Graduation came and went. You passed your state exams, and your thesis was a success. Now you’re faced with a difficult decision: Should you continue your education with a Master’s program or should you enter the workforce? This can be a daunting decision to make and is dependent on several conditions including what you intend to do after graduation. To help you navigate this decision, here are the questions you should ask yourself when trying to decide.

What did you study for your Bachelor’s degree?

This might seem like an obvious question, but it’s nonetheless an important one. There are some fields where getting a Master’s degree significantly increases your expected pay growth while in others it won’t make much of a difference. For example, according to Forbes getting an MBA that focuses on Finance can increase your pay growth by 88 percent, while a graduate degree in Nursing won’t get you that much more money. If your Bachelor’s program becomes more lucrative with a Master’s degree, it might be a great idea to fast track your career with graduate school.

What can you afford to spend?

Depending on the university, graduate programs can be expensive. Sometimes the best indicator of whether you should enter graduate courses is if their price tag fits in with your budget. Since you already asked yourself if getting a Master’s would benefit you financially, you can weigh that with how much you will be paying to see that kind of pay growth in your career. If you’re going to be spending a large amount of money for a degree that won’t give you a good return on your investment, then perhaps getting work experience is better. When you’re looking at university graduate programs, many schools, including UNYP, will offer scholarships or financial aid, as that can help bring the cost down. 

How does your CV look to an employer?

Whether you worked your way through your undergraduate program or studied full-time, a great CV will have a good blend of both professional experience and education. If you have a great academic record but are shy on job positions, then taking a break between your Bachelor’s and Master’s programs could allow you to fill in those gaps. Afterall, you could bring a unique perspective to a Master’s program after you’ve spent a year or two in the workforce.

On the other hand, several Master’s programs offer great opportunities, such as internships or access to conferences, that will give your credentials an extra edge.
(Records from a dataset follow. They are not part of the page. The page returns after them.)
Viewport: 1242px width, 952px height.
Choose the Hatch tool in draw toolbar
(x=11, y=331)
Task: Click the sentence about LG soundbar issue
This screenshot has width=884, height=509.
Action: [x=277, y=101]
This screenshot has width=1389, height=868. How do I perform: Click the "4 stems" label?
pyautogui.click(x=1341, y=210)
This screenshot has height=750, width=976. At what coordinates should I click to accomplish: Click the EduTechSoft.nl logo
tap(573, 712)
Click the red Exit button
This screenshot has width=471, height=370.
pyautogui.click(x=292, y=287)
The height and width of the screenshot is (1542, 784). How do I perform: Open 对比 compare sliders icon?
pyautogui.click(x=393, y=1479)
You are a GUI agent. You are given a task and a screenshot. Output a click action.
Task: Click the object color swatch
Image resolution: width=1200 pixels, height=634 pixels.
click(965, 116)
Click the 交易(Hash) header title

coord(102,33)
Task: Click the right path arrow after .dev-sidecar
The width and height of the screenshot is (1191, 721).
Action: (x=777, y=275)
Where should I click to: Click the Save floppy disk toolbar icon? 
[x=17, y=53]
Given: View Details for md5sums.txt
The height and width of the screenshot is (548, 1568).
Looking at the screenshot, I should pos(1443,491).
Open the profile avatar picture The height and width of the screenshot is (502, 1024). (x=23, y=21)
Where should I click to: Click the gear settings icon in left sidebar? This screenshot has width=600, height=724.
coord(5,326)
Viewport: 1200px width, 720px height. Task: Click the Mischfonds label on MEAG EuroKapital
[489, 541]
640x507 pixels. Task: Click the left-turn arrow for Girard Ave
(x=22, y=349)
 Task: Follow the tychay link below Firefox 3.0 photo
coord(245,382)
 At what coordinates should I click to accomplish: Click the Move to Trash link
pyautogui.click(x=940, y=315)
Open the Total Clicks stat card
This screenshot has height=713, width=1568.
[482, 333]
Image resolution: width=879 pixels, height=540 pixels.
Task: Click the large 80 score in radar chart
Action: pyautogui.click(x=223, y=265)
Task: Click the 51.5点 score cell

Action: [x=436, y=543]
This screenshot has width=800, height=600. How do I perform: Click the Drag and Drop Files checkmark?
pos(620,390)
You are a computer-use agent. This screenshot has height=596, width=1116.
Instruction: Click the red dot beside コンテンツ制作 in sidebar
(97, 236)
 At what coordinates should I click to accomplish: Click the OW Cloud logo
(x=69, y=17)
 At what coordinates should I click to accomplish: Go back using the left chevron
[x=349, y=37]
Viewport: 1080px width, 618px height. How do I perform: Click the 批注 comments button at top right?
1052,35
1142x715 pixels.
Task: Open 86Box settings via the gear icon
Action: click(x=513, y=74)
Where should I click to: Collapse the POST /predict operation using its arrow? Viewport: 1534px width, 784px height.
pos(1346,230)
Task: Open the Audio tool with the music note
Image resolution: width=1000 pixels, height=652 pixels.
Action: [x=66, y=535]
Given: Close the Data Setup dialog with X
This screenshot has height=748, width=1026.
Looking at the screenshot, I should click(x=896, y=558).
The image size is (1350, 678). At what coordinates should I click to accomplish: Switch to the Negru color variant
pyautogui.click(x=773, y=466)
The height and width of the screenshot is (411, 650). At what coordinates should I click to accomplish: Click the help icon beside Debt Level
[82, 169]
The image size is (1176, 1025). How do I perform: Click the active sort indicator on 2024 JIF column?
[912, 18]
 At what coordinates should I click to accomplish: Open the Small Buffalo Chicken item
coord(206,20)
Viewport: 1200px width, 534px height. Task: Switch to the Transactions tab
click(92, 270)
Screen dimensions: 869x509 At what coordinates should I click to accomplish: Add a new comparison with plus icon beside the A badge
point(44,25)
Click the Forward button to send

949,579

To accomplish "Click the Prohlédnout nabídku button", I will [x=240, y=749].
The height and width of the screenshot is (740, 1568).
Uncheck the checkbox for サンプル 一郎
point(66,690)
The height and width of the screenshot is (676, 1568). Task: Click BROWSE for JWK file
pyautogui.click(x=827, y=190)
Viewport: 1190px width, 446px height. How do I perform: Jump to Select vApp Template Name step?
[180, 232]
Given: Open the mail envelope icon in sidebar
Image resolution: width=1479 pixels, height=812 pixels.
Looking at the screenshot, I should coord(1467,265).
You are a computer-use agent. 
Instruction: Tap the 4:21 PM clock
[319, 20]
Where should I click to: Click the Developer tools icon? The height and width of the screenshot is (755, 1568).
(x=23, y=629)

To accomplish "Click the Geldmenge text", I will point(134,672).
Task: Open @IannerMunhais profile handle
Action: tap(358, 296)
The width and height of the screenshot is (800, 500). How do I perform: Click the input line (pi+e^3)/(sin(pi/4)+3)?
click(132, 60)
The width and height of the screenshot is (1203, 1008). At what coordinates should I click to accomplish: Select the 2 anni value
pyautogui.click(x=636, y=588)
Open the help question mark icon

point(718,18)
For example, if your previous job positions aren’t as impressive as you’d like, showing that you interned at a well known international company or participated in something like Model United Nations or Young European Council will elevate your CV that much more. So as you’re looking at programs, also take into account the current condition of your CV and what you need to give it that extra something that will grab an employer’s attention. Evaluate a university’s student clubs, internships, and extracurricular activities when making your decision. Afterall, a Master’s degree is supposed to demonstrate an extra level of knowledge, so make sure you see the value the program will add to your credentials.

What is your reason for going?

Perhaps one of the most important questions to ask, why exactly do you want to go to graduate school? Are you excited to gain more knowledge and expertise in a certain field or are you going because you’ve been in school your entire life and you don’t have a job lined up for you after graduation? Understanding your motivations can help you make the most of your graduate studies and make sure you don’t end up graduating without an idea of where you are headed.